Firstly, there is NO binary answer to the “build or buy” question, just a number of things that should be taken into account when making the decision. To further confuse things, I am going to divide “buy” into two options. Buy technology that can collect, enrich and predict targetable attributes across the existing customer base (1st party data), or buy data from other sources (3rd party data).
Before moving onto the question posed by this blog, let us consider the 1st party and 3rd party options. The first question we must ask ourselves is “is it possible to collect sufficient information, either directly or indirectly, with a high degree of accuracy to rely on a 1st party approach?”.
Build or buy data?
I have spent most of my career working with publishers (newspapers, magazines, trade, academic). Publishers have a wealth of direct (or known) customer information (subscriptions, classified adverts, product purchases, site registrations, competition entries …). They also have a wealth of indirect (predicted or derived) information. This is available due to the level of customer interaction within their digital solutions (from content sites to careers). From these interactions sociodemographic factors (age, language, gender) and status (income, education) as well as interests, such as sports & travel can be predicted for each visitor.
If you have a high level of interaction with your customers then it is likely that capturing and generating 1st party data will be the right choice, otherwise I would suggest you look at purchasing 3rd party data (which has inherent limitations – these will be covered in a future blog). The options are not mutually exclusive, as 1st party data can be enhanced with 3rd party data.
Build or buy technology to collect and generate 1st party data
So that leaves us with the question “Build or Buy Technology”. Again, this is not a simple question. Some of the main questions that need to be answered include:
- What level of accuracy do you need when launching your solution?
The reason this question is at the top of the list is because it is the most important. If you accept that it will take years to achieve results that deliver 80+% accuracy, you must accept that you will have to live with lower results for a long time.
A simple view is “the technology, or rather the data that it produces, will continually improve the connection between buyer & seller, by personalising the offer”. The fact is, the solution will not know when it is getting the predictions wrong (initially). Personalising the offer (or making it more specific), by definition means you are making it less relevant to customers who do not have the predicted attributes (such as age and income).
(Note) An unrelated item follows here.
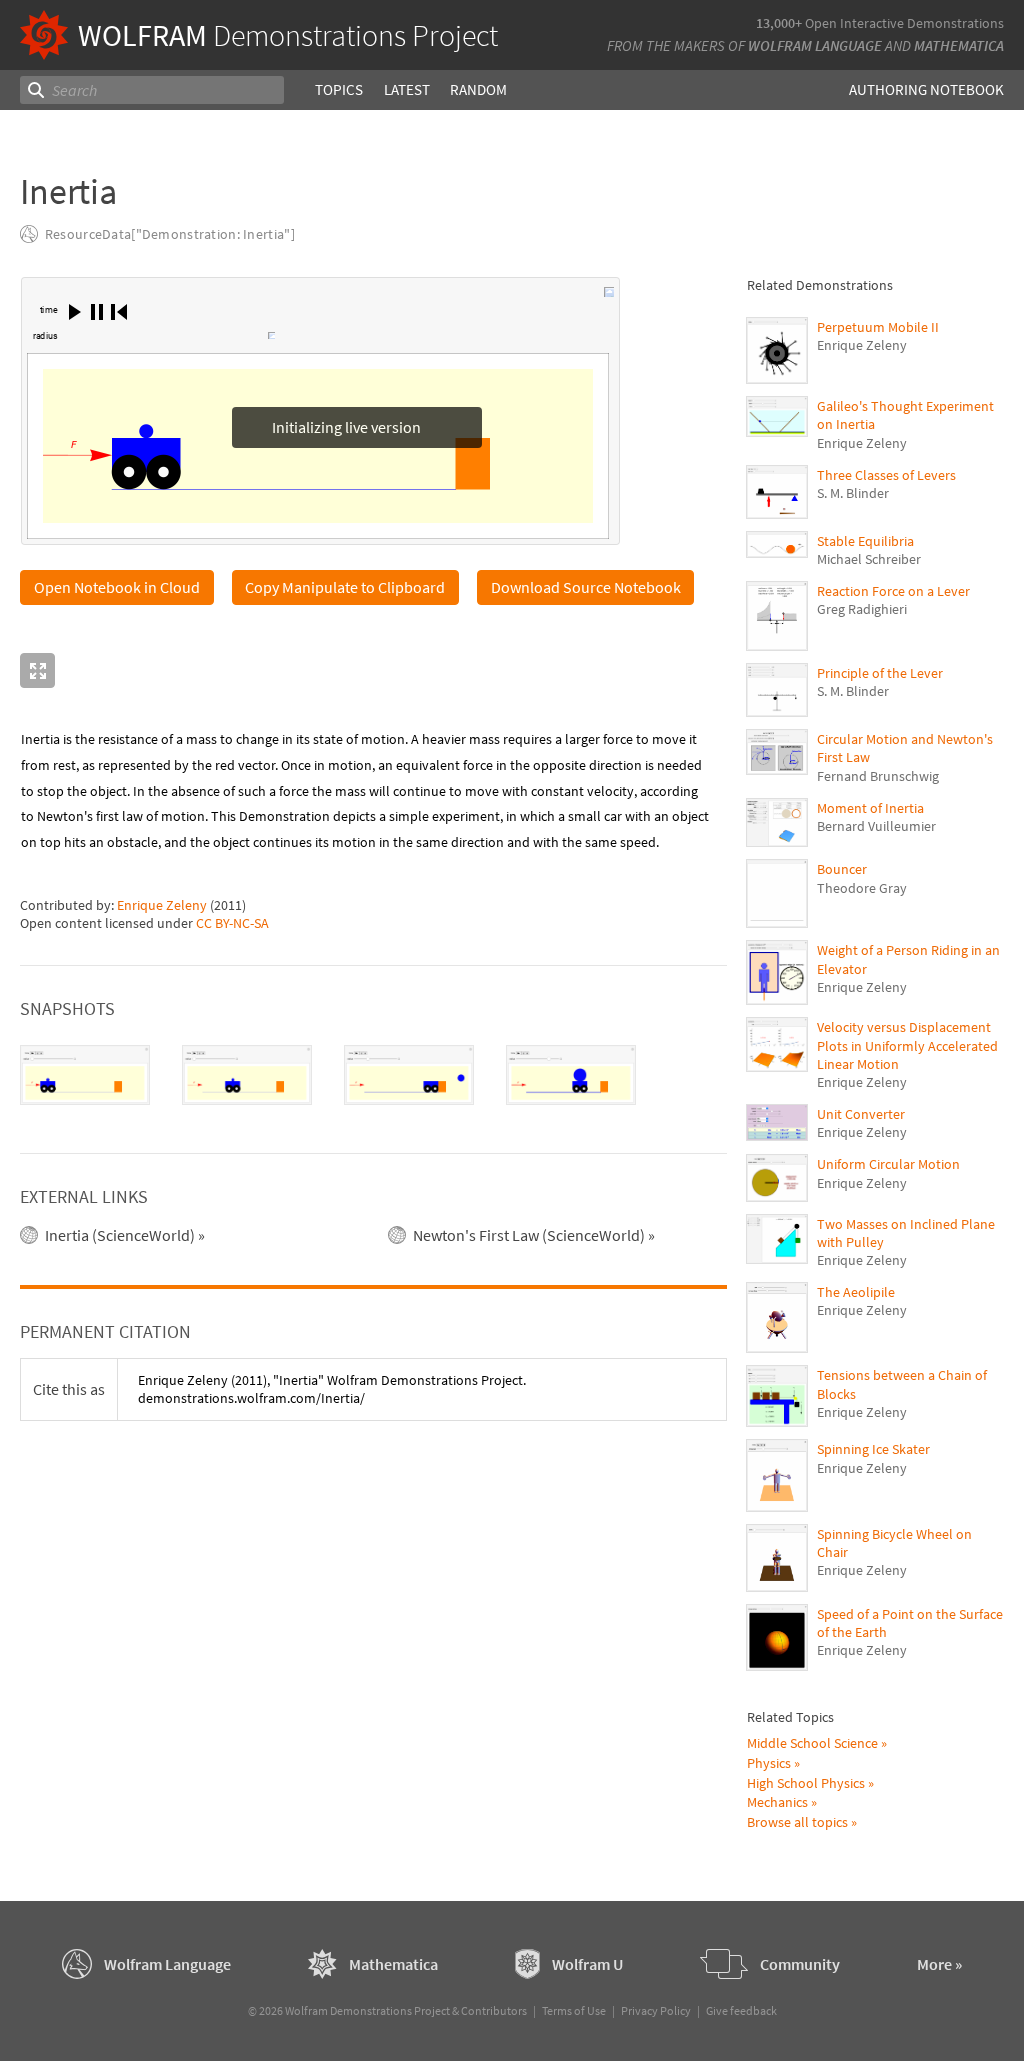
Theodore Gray (862, 888)
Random (478, 89)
Inaccuracy means you could have a negative impact on sales, ad targeting etc.
- Do you have access to the skills required to build the solution?
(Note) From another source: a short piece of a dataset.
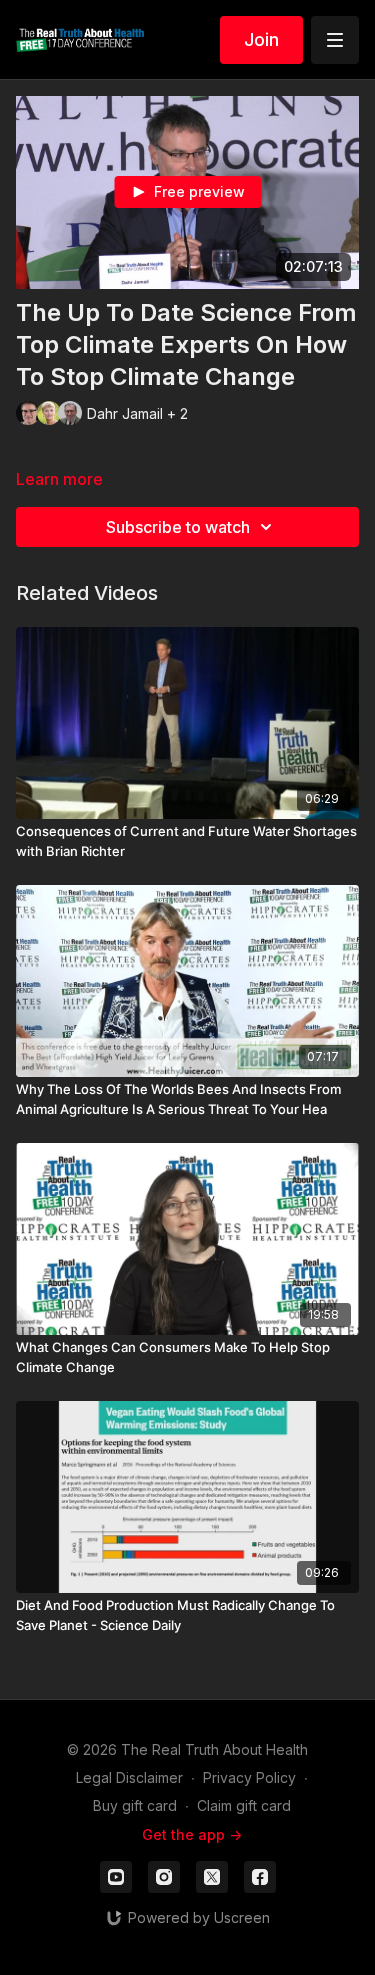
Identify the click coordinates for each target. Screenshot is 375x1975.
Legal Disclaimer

There are many skills required, in addition to the traditional developers, testers, architects, analysts, product managers… You will also need staticians, mathematicians, data analysts & other highly skill technicians that understand cognitive computing.
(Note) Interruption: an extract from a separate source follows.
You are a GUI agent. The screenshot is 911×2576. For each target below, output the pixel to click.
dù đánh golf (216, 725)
- Will you be able to retain the expertise indefinitely to maintain the solution?
As mentioned, these are highly specialised skills; therefore, if you expect investment to reduce, it is likely to be difficult to retain sufficient knowledge & capabilities for the times when you really need it.
- Are you prepared to wait to obtain optimum accuracy?
Every vendor has improved the quality of their solution over time. Main years. While it may be possible to get acceptable results within a relatively short time period, to get good results it is likely to take significant time, effort, research & development.
- Are you prepared to continue to enhance the technology to work with emerging web standards?
Things change on the internet. 3rd party cookies are now being blocked by some browsers by default. (a tacking mechanism employed by some solutions). The vendors who want to support the publishers across multiple domains, needed to work around this, or accept that they would only be able to understand a subset of the customers. These solutions are not a “one off” development.
- Are you prepared to maintain metadata (librarian services) to allow the technology to perform optimally?
Some solutions obtain a good/high level of accuracy though require extensive and up to date metadata (data about data), rather than using “data science” (machine learning, artificial intelligence, cognitive computing). These solutions, while quicker to develop and gain reasonable accuracy, have a significant cost of ownership.
- Are you prepared to invest in a solution that will continue to learn, or are you going to solve today’s problem?
Frequently in-house teams focus on the immediate problem that you are trying to solve, without designing for the future, the unknown. Software vendors must deal with the unknown with every implementation, which forces them to produce flexible solutions.
If your answer to any of these questions is no, then I suggest the answer is to buy, not build.
If you have answered yes to these questions & others, there are still ways to engage with a vendor to increase the likelihood of success. The solution is likely to have many parts (collection, capturing the click streams, ETL, surveys/panels, entity extraction & semantic enrichment, data science, machine learning, data management platforms …).
Some vendors can provide some of these parts as well as the complete solution.
If you are going to embark on this type of project I hope this blog highlights some of the considerations.